Yield an encapsulated pixel data frame as bytes.

Parameters:
bytestream : bytes

The value of the (7fe0, 0010) ‘Pixel Data’ element from an encapsulated dataset. The Basic Offset Table item should be present and the Sequence Delimiter item may or may not be present.

Yields:
bytes

A frame contained in the encapsulated pixel data.

References

DICOM Standard Part 5, Annex A

pydicom.encaps.get_frame_offsets(fp)[source][source]

Return a list of the fragment offsets from the Basic Offset Table.

The Basic Offset Table Item must be present and have a tag (FFFE,E000) and a length, however it may or may not have a value.

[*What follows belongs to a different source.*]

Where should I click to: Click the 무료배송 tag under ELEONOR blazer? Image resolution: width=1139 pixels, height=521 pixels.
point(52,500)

Basic Offset Table with no value Item Tag | Length | FE FF 00 E0 00 00 00 00

Basic Offset Table with value (2 frames) Item Tag | Length | Offset 1 | Offset 2 | FE FF 00 E0 08 00 00 00 00 00 00 00 10 00 00 00

For single or multi-frame images with only one frame, the Basic Offset Table may or may not have a value. When it has no value then its length shall be 0x00000000.

For multi-frame images with more than one frame, the Basic Offset Table should have a value containing concatenated 32-bit unsigned integer values that are the byte offsets to the first byte of the Item tag of the first fragment of each frame as measured from the first byte of the first item tag following the Basic Offset Table Item.

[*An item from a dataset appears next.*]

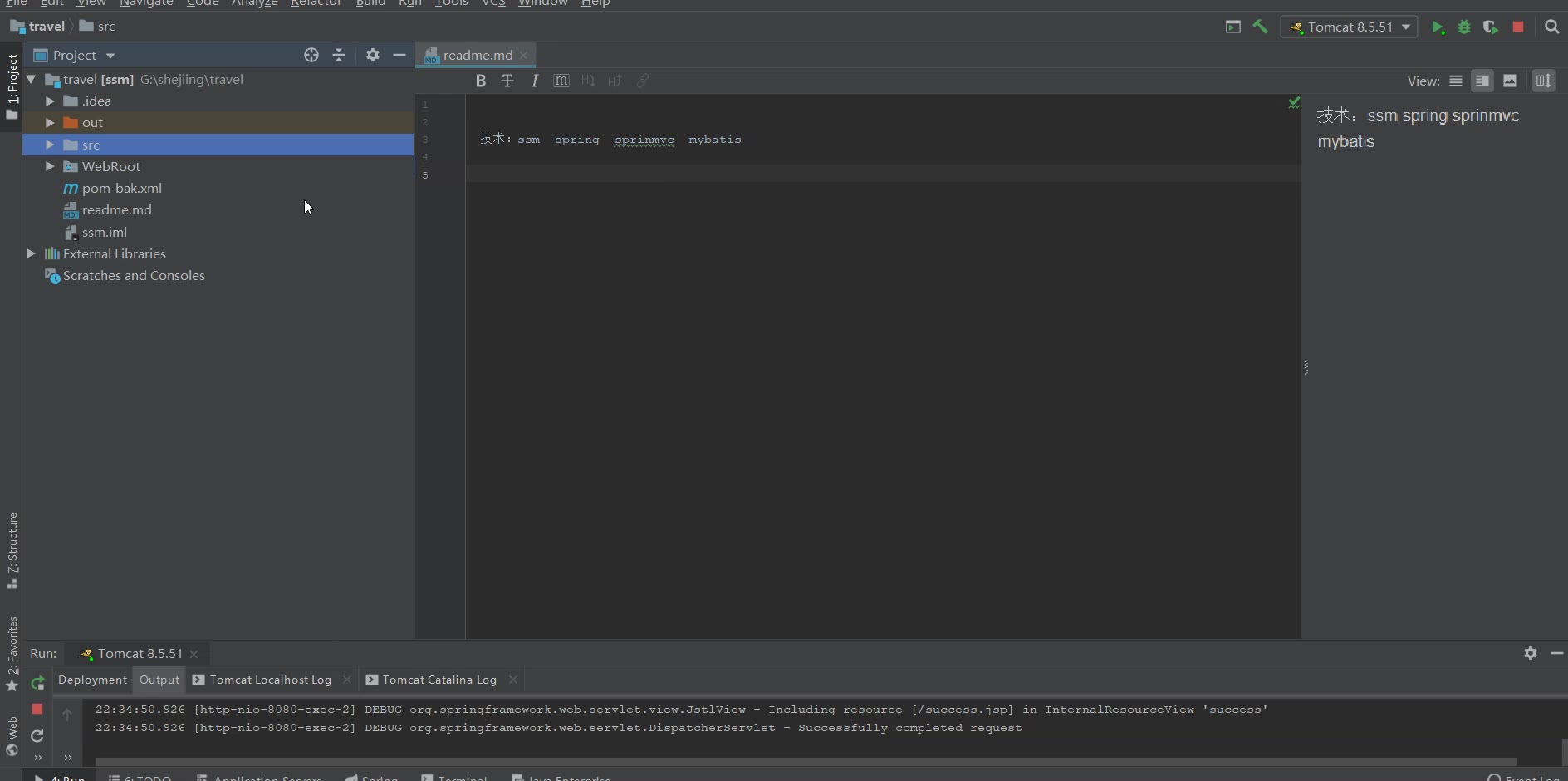The image size is (1568, 781).
Task: Open Search Everywhere magnifier icon
Action: coord(1551,27)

All decoders, both for single and multi-frame images should accept both an empty Basic Offset Table and one containing offset values.

Parameters:
fp : pydicom.filebase.DicomBytesIO

The encapsulated pixel data positioned at the start of the Basic Offset Table. fp.is_little_endian should be set to True.

Returns:
offsets : list of int

The byte offsets to the first fragment of each frame, as measured from the start of the first item following the Basic Offset Table item.

Raises:
ValueError

If the Basic Offset Table item’s tag is not (FFEE,E000) or if the length in bytes of the item’s value is not a multiple of 4.

References

DICOM Standard Part 5, Annex A.4

pydicom.encaps.read_item(fp)[source][source]

Read and return a single Item in the fragmented data stream.

Parameters:
fp : pydicom.filebase.DicomIO

The file-like to read the item from.

Returns:
bytes

The Item’s raw bytes (value?).

Miscellaneous helper functions - the misc module

Miscellaneous helper functions

pydicom.misc.is_dicom(file_path)[source][source]

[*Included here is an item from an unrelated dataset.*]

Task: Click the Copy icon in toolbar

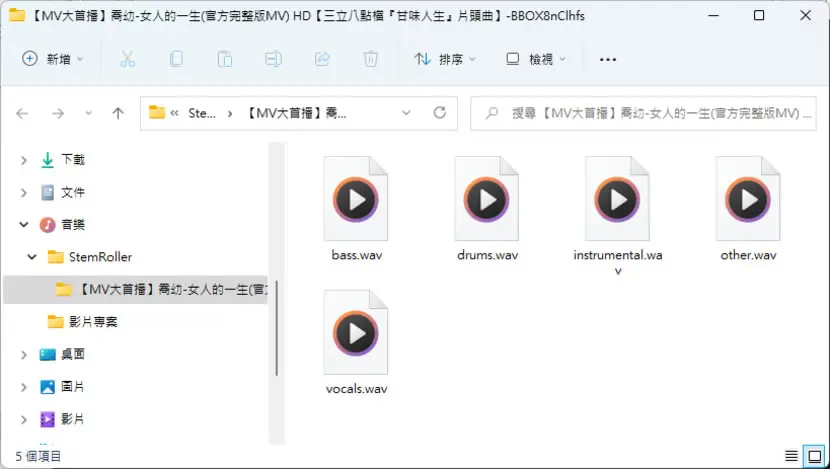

Boolean specifying if file is a proper DICOM file.

This function is a pared down version of read_preamble meant for a fast return. The file is read for a proper preamble (‘DICM’), returning True if so, and False otherwise. This is a conservative approach.

Parameters:
file_path : str

The path to the file.

See also

filereader.read_preamble, filereader.read_partial

pydicom.misc.size_in_bytes(expr)[source][source]

Return the number of bytes for a defer_size argument to dcmread()

Pydicom-specific exceptions - the errors module

Module for pydicom exception classes

exception pydicom.errors.InvalidDicomError(*args)[source][source]

Exception that is raised when the the file does not seem to be a valid dicom file, usually when the four characters “DICM” are not present at position 128 in the file. (According to the dicom specification, each dicom file should have this.)

To force reading the file (because maybe it is a dicom file without a header), use dcmread(…, force=True).